Different Interpretations of the Text

by Stella

Adaptation is a subject I find fascinating. Whether it’s a book turned into a movie, a play turned into a movie, the nth production of Shakespeare, and so on, I’m always curious to learn about the process – how the words on the page were transformed into a live spectacle. Why do some faithful adaptations turn out boring? Why are some radical adaptations refreshing while others are travesties? Is it because we agree with the interpretation? Or perhaps we don’t agree with the general idea, but the execution wins us over? Or maybe we liked the initial idea, but found the execution disappointing?

From what I’ve seen, Shakespeare can be placed absolutely anywhere and I’m not at all sure why that is. Maybe because the language is so dated, it’s easier to accept an anachronistic setting. It even livens things up by creating interesting situational parallels. I’m waiting for a science-fiction version of Hamlet. The “to be or not to be” stuff would be great with a backdrop of the infinite universe – as overwhelming and unimaginable as life after death seems to the Prince of Denmark, Grand Procrastinator Extraordinaire. (Actually, Paul Atreides in Dune has always struck me as Hamlet-esque in character, but I’ve never read beyond the first book in the series, so that might be a false impression.)

Since I’ve already revealed myself in all my geeky glory, there’s no harm in mentioning that I’m quite a lunatic pedantic when it comes to Jane Austen. I regard with suspicion any changes to the source material, usually frowning upon them – although I’ve been told my frowning is a lot closer to foaming at the mouth and mad ranting. In my defense, I’m not totally intolerant: I thought Clueless was a successful update of Emma. It’s surprisingly faithful to the original, despite the transfer from Regency England to mid-90s Beverly Hills.

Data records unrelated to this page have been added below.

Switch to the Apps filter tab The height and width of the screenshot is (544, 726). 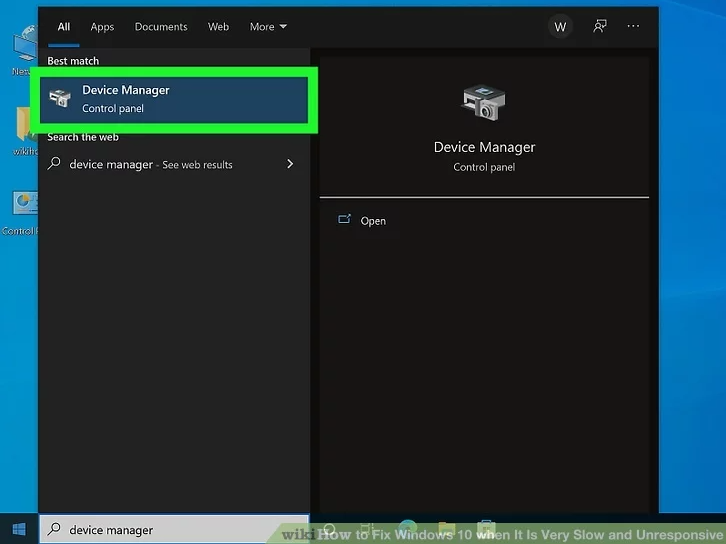102,27
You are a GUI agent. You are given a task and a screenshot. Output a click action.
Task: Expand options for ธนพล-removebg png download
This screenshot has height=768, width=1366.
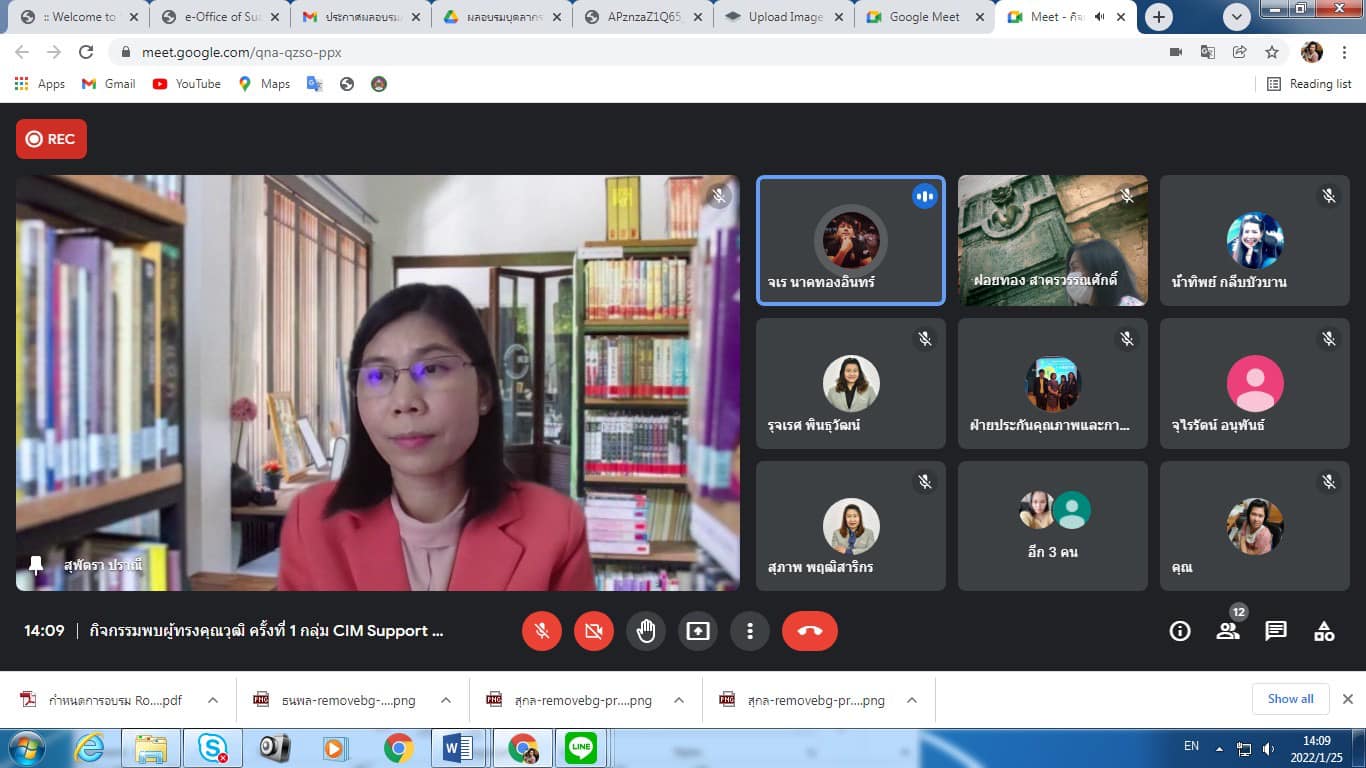(446, 700)
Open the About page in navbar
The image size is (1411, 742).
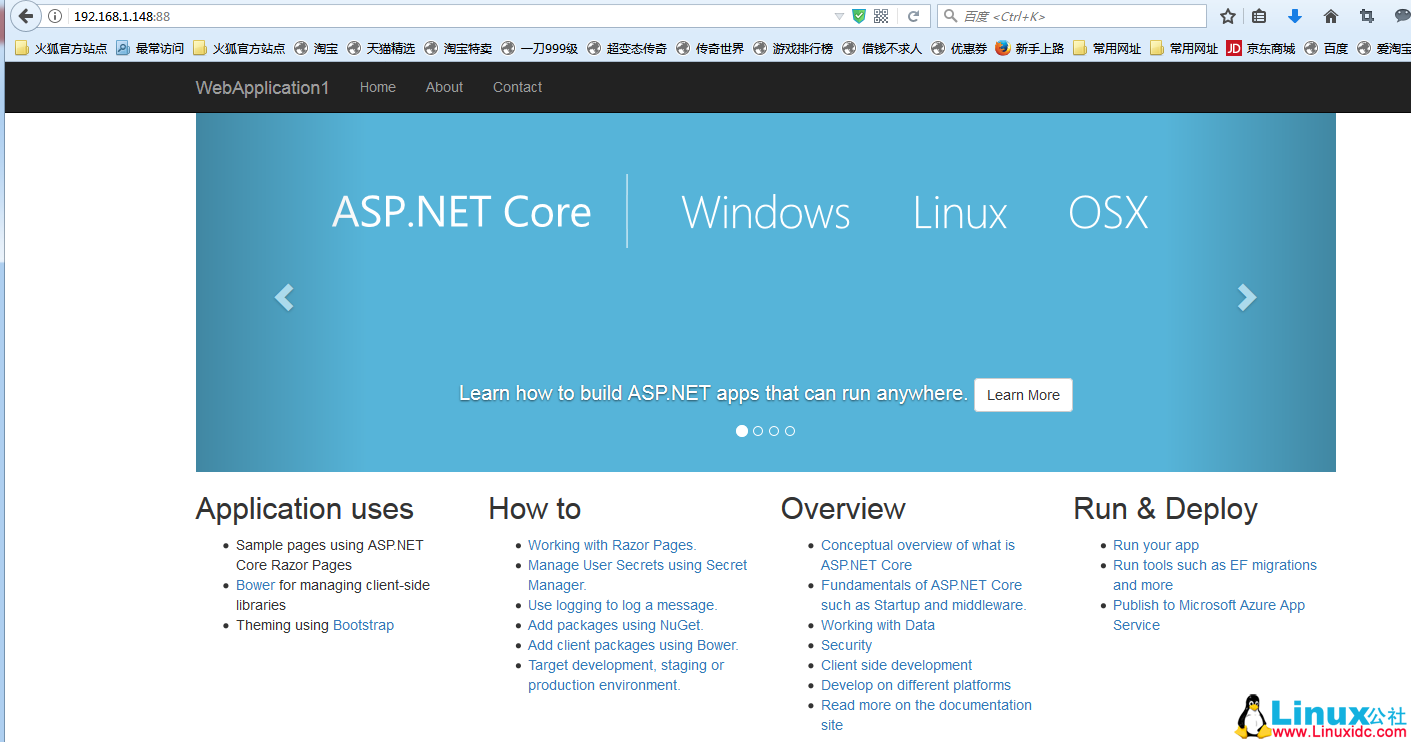click(x=444, y=87)
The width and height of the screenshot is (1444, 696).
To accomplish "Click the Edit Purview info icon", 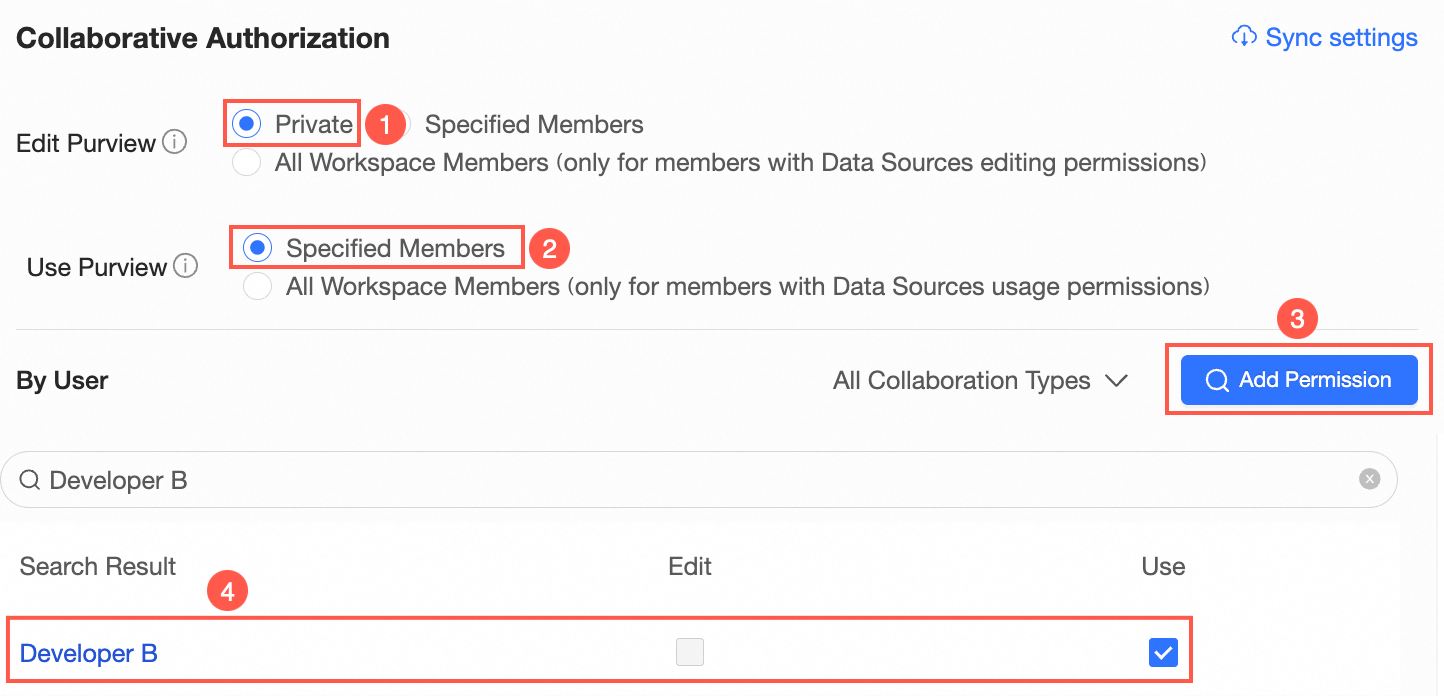I will point(175,143).
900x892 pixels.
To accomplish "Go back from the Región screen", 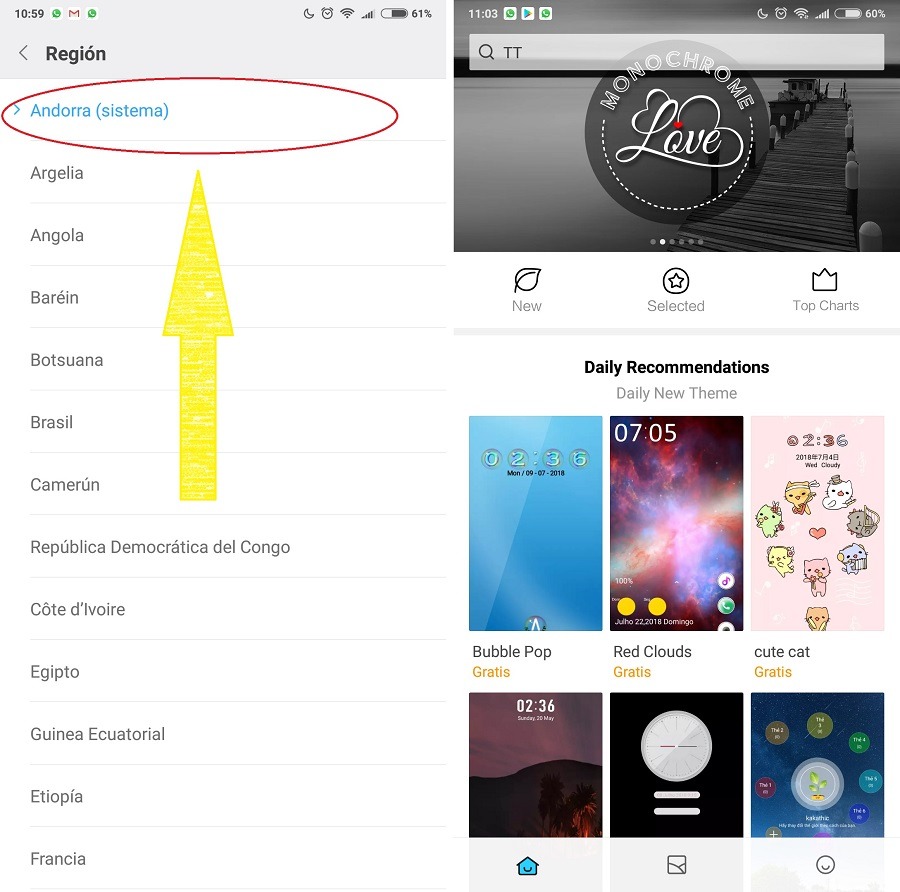I will [24, 53].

What’s more, I can accept changes that are for the sake of streamlining. You can’t expect a book that’s 300 pages long, numbering approximately 120,000 words to be adapted into a 100 page screenplay and then produced as a movie running about 2 hours, without assuming that a few things will be lost along the way. Otherwise you’d have to break a few laws of physics regarding time and space. But even a play, which is expressly written for the sake of performance rather than independent reading, can undergo significant changes from production to production.

Is it because we’re not satisfied with what we’ve seen? Partly, yes – you don’t need to reinterpret something you agree with. But this is more relevant to remakes and revivals, where we try to “correct” previous interpretations. Why are we so compelled to transform text into live action in the first place? Every now and then, an article pops up about “Books that Can’t Ever Be Made into Films” or “Why These Adaptations Never Should Have Been Made.” (Incidentally, Mike started a thread on Blog Catalog asking people to name their favorite adaptations and why.) If failure was supposedly a foregone conclusion, why did the productions proceed nonetheless?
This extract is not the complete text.